Un des gros points distinctifs du jeu, c'est la magie que j'ai trouvé géniale de plusieurs manières. D'abord, elle est complètement différente pour chaque culture, ensuite, elle est potentiellement hyper puissante, mais avec un coût associé pour le personnage très conséquent. La magie est blindée de bonnes idées, super inspirante.
En très bref, les Dweorgas manient le pouvoir des runes, une sorte de magie freeform (comme à Ars Magica ou Mage) où chaque rune affecte un aspect de la réalité. Les Aelfcynn chantent des sorts, peuvent changer de forme, tisser des enchantements sylvestres et ensorceler par des illusions ou des charmes. Les Sinnlaeca des Hommes sont haïs même au sein de leur propre culture; ce sont des nécromanciens de la pire espèce. Ils peuvent rappeler des fantômes pour effrayer, se laisser posséder par des spectres guerriers, et même rappeler de l'au-delà des âmes particulières qui s'incarnent pour faire croire à leurs proches qu'elles ne sont pas mortes (et travailler pour le nécromant...) Tout ceci au prix d'une corruption et d'une décrépitude croissante. Enfin, les Wicce des barbares sont peut-être les plus adaptables, mais là encore, le coût de l'apprentissage est terrible puisqu'il se fait au prix des caractéristiques du personnage.

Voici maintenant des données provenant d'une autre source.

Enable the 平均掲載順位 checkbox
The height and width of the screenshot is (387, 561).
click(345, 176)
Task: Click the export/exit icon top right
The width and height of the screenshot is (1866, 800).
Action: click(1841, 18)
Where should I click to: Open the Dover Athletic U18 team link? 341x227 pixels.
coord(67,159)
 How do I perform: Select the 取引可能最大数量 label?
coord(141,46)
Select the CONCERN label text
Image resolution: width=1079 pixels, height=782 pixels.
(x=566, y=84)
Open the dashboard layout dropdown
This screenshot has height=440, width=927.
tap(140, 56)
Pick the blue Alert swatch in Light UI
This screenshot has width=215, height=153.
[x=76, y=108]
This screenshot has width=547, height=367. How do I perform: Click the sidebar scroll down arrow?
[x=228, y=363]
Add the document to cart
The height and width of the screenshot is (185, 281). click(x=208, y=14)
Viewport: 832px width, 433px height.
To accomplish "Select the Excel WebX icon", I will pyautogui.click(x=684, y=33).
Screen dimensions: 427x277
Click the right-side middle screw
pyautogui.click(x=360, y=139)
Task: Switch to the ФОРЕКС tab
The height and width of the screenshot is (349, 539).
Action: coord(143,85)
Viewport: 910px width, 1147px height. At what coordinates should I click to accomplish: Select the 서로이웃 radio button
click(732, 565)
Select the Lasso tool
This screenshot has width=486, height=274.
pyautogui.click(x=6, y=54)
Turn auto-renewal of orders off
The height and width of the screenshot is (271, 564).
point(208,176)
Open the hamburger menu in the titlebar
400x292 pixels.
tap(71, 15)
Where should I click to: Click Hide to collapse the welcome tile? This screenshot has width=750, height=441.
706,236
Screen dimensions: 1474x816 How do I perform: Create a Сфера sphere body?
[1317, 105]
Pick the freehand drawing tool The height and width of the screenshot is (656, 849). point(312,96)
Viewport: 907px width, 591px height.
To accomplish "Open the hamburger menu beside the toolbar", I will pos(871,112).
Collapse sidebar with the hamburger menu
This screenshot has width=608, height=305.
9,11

Que dire de plus ? Non seulement j'ai dévoré le jeu, ce qui en toute franchise ne m'arrive plus très souvent, mais j'ai immédiatement eu des idées de scènes, de protagonistes, de jeu, quoi. Le livret de campagne est vraiment exemplaire à ce titre, parce que même s'il ne propose pas vraiment de scénario, il explique de manière très didactique comment structurer sa campagne.
Si je devais lancer une campagne, je choisirais probablement un format court, en 3x3 avec trois parties à chaque niveau, le protecteur des PJs devenant plus puissant entre autres grâce à eux.
Est-ce que j'ai des choses négatives à dire à propos du jeu? Pas vraiment, si ce n'est peut-être que le choix immersif d'utiliser les termes anglo-saxons pour les cultures, les titres, l'équipement, etc. se fait au détriment de n'avoir aucune idée de comment tout cela se prononce. Il y a certes un guide de prononciation en annexe d'un des livrets, mais... bon courage quand même.